── Data under study ──

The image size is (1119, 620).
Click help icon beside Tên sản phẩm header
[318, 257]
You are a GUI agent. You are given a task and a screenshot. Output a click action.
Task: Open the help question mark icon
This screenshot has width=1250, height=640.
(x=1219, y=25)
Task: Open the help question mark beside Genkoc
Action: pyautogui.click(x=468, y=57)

───

**What is required**
The entries above must be transcribed word for word.

**Finished task**
The image size is (1119, 620).
Click help icon beside Tên sản phẩm header
[318, 257]
You are a GUI agent. You are given a task and a screenshot. Output a click action.
Task: Open the help question mark icon
This screenshot has width=1250, height=640.
(x=1219, y=25)
Task: Open the help question mark beside Genkoc
Action: pyautogui.click(x=468, y=57)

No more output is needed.